Collected data entries:
[Start of Attachment]
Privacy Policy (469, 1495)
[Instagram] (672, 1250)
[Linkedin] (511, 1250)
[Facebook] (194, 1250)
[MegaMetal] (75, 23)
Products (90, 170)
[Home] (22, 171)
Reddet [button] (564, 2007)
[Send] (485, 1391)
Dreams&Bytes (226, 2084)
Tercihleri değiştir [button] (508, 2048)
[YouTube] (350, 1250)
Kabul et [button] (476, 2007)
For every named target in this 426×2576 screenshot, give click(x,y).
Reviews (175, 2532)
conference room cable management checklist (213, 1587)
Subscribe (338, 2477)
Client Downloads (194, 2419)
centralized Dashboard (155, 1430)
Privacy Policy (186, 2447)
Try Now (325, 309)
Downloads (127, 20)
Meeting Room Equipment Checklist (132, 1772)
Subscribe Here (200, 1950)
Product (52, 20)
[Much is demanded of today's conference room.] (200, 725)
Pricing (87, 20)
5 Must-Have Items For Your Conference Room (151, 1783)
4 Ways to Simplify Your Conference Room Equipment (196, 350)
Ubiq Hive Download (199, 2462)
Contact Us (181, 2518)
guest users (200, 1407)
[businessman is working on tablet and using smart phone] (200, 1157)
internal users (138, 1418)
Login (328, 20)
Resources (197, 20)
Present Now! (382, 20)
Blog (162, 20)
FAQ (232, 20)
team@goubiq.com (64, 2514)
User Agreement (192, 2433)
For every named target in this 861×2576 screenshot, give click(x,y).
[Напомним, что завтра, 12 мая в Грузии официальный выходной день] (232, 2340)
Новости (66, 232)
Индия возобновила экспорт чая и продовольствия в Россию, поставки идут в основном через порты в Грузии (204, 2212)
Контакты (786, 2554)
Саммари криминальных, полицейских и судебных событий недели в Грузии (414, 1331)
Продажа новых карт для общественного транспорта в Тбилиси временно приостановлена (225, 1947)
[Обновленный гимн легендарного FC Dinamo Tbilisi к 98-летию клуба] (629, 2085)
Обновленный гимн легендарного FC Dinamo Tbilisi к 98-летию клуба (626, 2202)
[End of Attachment]
Each line of the data should be transcribed exactly.

Privacy Policy (469, 1495)
[Instagram] (672, 1250)
[Linkedin] (511, 1250)
[Facebook] (194, 1250)
[MegaMetal] (75, 23)
Products (90, 170)
[Home] (22, 171)
Reddet [button] (564, 2007)
[Send] (485, 1391)
Dreams&Bytes (226, 2084)
Tercihleri değiştir [button] (508, 2048)
[YouTube] (350, 1250)
Kabul et [button] (476, 2007)
For every named target in this 426×2576 screenshot, give click(x,y).
Reviews (175, 2532)
conference room cable management checklist (213, 1587)
Subscribe (338, 2477)
Client Downloads (194, 2419)
centralized Dashboard (155, 1430)
Privacy Policy (186, 2447)
Try Now (325, 309)
Downloads (127, 20)
Meeting Room Equipment Checklist (132, 1772)
Subscribe Here (200, 1950)
Product (52, 20)
[Much is demanded of today's conference room.] (200, 725)
Pricing (87, 20)
5 Must-Have Items For Your Conference Room (151, 1783)
4 Ways to Simplify Your Conference Room Equipment (196, 350)
Ubiq Hive Download (199, 2462)
Contact Us (181, 2518)
guest users (200, 1407)
[businessman is working on tablet and using smart phone] (200, 1157)
internal users (138, 1418)
Login (328, 20)
Resources (197, 20)
Present Now! (382, 20)
Blog (162, 20)
FAQ (232, 20)
team@goubiq.com (64, 2514)
User Agreement (192, 2433)
For every named target in this 861×2576 screenshot, give click(x,y).
[Напомним, что завтра, 12 мая в Грузии официальный выходной день] (232, 2340)
Новости (66, 232)
Индия возобновила экспорт чая и продовольствия в Россию, поставки идут в основном через порты в Грузии (204, 2212)
Контакты (786, 2554)
Саммари криминальных, полицейских и судебных событий недели в Грузии (414, 1331)
Продажа новых карт для общественного транспорта в Тбилиси временно приостановлена (225, 1947)
[Обновленный гимн легендарного FC Dinamo Tbilisi к 98-летию клуба] (629, 2085)
Обновленный гимн легендарного FC Dinamo Tbilisi к 98-летию клуба (626, 2202)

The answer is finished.